Full disclosure: I own two Gibson guitars, manufactured in 1966 and 1975, respectively--in other words, back when we didn't care what no lemurs in Africa was doin' long as we could have us some nice geetars. Lind promises to update the story as more information becomes available. It all begs the question: Could Lenny be a mole?

Update 5:26 p.m.: It was the United States Fish & Wildlife Service, not the FBI. Also, no charges have been filed.

Update 8:47 p.m.: To further clarify, the blockquote has been replaced to reflect the update to the Nashville Post story.

I'm an Ibanez man, myself, but any assault against musical companies pushes my buttons.
This seems such a symbolic act to me. Almost as if the PRIMARY aspect of the operation was for a government agency to be seen to tear down one of the quintessential icons of the USA in full view - as if goading you to stop them.

The repeated humiliation must be taking its toll.

Could the future of your republic be in any more peril than it is right now?

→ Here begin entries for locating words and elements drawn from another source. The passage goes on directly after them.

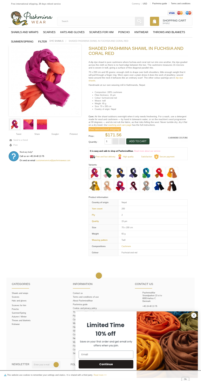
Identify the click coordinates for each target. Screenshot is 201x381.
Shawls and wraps (24, 32)
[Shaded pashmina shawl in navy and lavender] (133, 173)
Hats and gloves (72, 32)
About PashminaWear (83, 301)
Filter (42, 41)
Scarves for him (101, 32)
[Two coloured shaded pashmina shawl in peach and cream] (108, 186)
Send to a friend (20, 140)
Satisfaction (146, 156)
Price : (92, 136)
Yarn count (97, 209)
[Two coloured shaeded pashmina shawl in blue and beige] (146, 186)
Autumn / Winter (19, 316)
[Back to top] (99, 276)
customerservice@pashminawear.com (53, 160)
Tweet (18, 134)
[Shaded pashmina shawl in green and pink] (108, 173)
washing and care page (119, 125)
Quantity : (93, 142)
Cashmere (126, 246)
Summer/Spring (22, 41)
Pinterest (73, 134)
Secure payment (167, 156)
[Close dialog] (194, 315)
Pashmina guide (80, 304)
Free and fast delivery (105, 156)
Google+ (55, 134)
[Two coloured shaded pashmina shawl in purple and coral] (120, 186)
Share (37, 134)
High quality (128, 156)
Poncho (124, 32)
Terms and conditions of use (86, 297)
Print (15, 145)
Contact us (78, 293)
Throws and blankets (169, 32)
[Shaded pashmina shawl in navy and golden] (120, 173)
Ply (93, 215)
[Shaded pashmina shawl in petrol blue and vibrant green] (146, 173)
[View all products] (178, 137)
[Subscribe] (56, 364)
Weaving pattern (100, 240)
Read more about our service (147, 151)
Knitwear (141, 32)
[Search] (139, 21)
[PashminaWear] (32, 16)
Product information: (99, 197)
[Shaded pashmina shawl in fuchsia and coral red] (15, 124)
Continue (106, 364)
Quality (95, 221)
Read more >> (100, 375)
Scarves (49, 32)
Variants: (93, 164)
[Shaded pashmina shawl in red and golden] (159, 173)
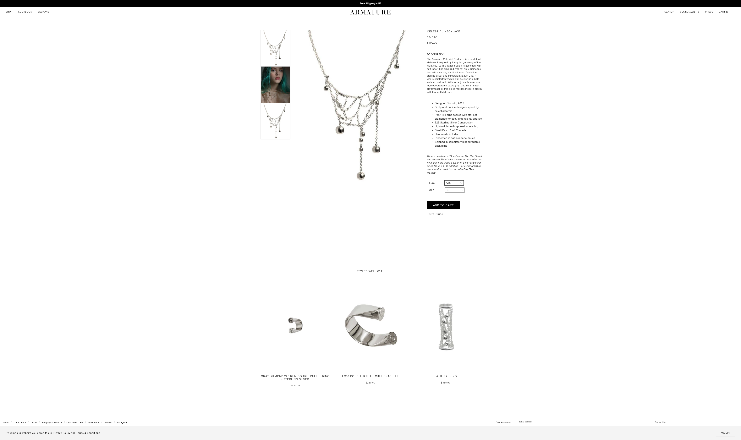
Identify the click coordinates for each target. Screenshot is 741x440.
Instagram (122, 422)
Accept (725, 433)
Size (432, 183)
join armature (503, 422)
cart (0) (724, 12)
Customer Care (75, 422)
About (6, 422)
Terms (33, 422)
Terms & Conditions (88, 433)
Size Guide (436, 214)
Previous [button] (293, 106)
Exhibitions (94, 422)
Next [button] (424, 106)
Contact (108, 422)
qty (431, 190)
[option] (358, 106)
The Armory (19, 422)
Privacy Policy (61, 433)
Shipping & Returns (52, 422)
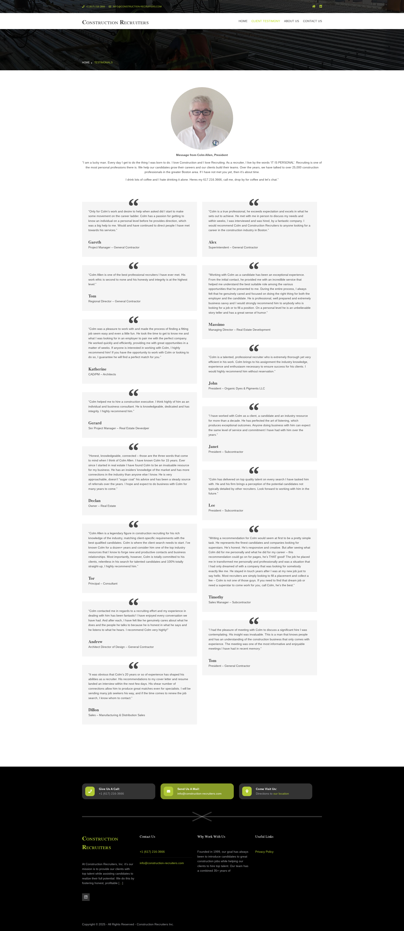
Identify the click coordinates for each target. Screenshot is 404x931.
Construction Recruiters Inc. (155, 924)
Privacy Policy (264, 851)
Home (243, 21)
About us (291, 21)
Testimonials (103, 62)
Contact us (312, 21)
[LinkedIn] (320, 6)
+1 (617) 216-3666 (95, 6)
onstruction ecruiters (115, 22)
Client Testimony (265, 21)
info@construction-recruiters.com (137, 6)
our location (281, 793)
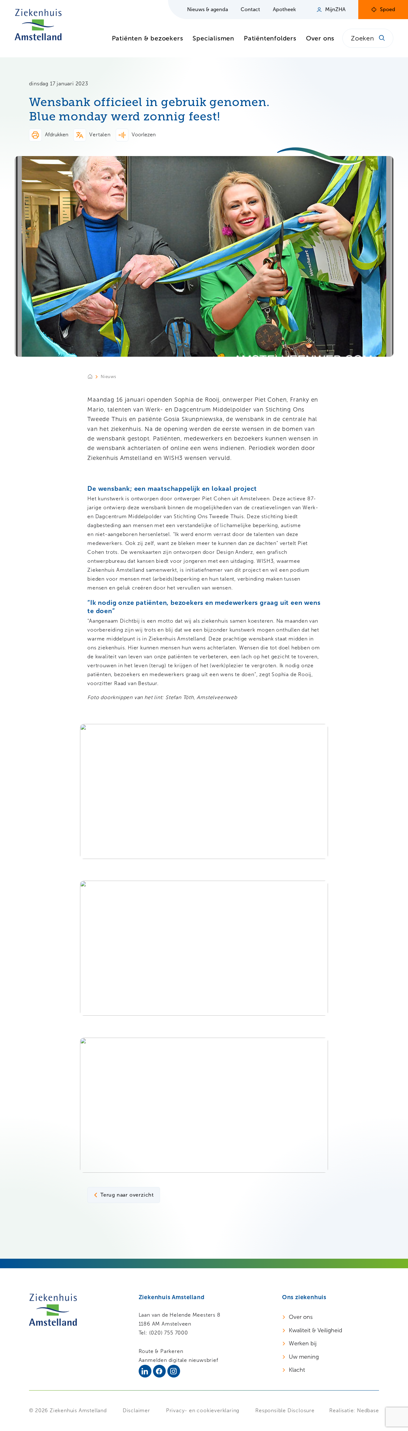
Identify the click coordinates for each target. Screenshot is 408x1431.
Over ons (320, 38)
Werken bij (303, 1343)
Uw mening (304, 1356)
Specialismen (213, 38)
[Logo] (38, 24)
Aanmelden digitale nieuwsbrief (178, 1360)
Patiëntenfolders (270, 38)
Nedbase (368, 1410)
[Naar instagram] (173, 1371)
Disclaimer (136, 1410)
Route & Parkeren (161, 1351)
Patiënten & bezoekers (147, 38)
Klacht (297, 1369)
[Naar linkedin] (145, 1371)
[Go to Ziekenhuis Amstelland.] (94, 376)
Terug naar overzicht (127, 1195)
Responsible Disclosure (285, 1410)
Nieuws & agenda (207, 9)
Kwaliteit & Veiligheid (315, 1330)
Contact (250, 9)
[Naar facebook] (159, 1371)
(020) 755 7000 (168, 1333)
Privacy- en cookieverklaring (202, 1410)
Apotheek (284, 9)
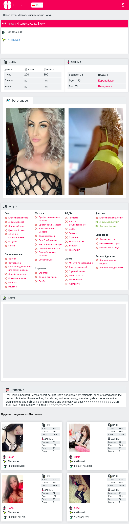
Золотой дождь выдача (107, 262)
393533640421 (15, 32)
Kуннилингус (75, 279)
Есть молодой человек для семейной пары (20, 268)
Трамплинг (74, 250)
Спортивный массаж (49, 248)
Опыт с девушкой (78, 267)
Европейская (106, 80)
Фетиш (11, 245)
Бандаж (73, 245)
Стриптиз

It's bad enough here in Blighty, but it's sad (and very frightening) to see you lose your confidence and fold like we did in the early '80s.
Quote:Feds seek forfeiture of more Gibson wood

Agent's affidavit cites CEO's press conference in asserting guitar maker knowingly violated Lacey Act
Published September 28, 2011 by J.R. Lind


The federal government has filed a new forfeiture complaint against renowned local guitar maker Gibson.

In addition to now-two-year-old forfeiture of Malagay ebony sought by the U.S. Fish & Wildlife Service, the Nashville icon now faces the civil forfeiture of Indian wood seized in late June, which led to a raid in August on the company's Nashville and Memphis offices.

According to an affidavit sworn by FWS Special Agent Kevin Seiler, the wood — upon export from India — was classified as "finished parts of musical instruments," which is permitted under Indian law. However, the exported wood was, in fact, a batch of 1,250 sawn logs, unfinished. This is a violation of Indian law and, therefore, a violation of the Lacey Act, according to the complaint.

"Because the description and ... code ... are fraudulent, the shipment paperwork as to the [wood] was deceptive, concealed the true nature of the import and fraudulently presented as a shipment that would be legal to export from India, even though it clearly was not a legally exported or imported shipment," Seiler testified.

Seiler traces the wood in question to Gibson's importer, Luthiers Mercantile, itself owned by German company Theodor Nagel GmbH, and back to India, claiming a series of false customs codes throughout shipment.

Later, Seiler uses Gibson CEO Henry Juszkiewicz's Aug. 25 press conference as evidence he was aware that importing unfinished Indian wood was a violation of that country's laws and thus, by extension, the Lacey Act. That regulation prohibits the importation of certain types of lumber into the United States if the exportation of the wood violates the laws of the country of origin.

"[I]t is clear that Gibson understands the purpose of the Lacey Act, and understands that the Defendant Property, which is fingerboard blanks, are not finished fingerboards and thus Gibson is aware that its order for fingerboard blanks was an order for contraband ebony wood or ebony wood which is illegal to possess," Seiler wrote.

While the investigation into the Indian wood was unfolding, the U.S. Attorney requested a stay in the Malagay wood forfeiture case. With the filing of the newest complaint, the original seizure claim was dismissed with an eye to combine the two forfeiture claims.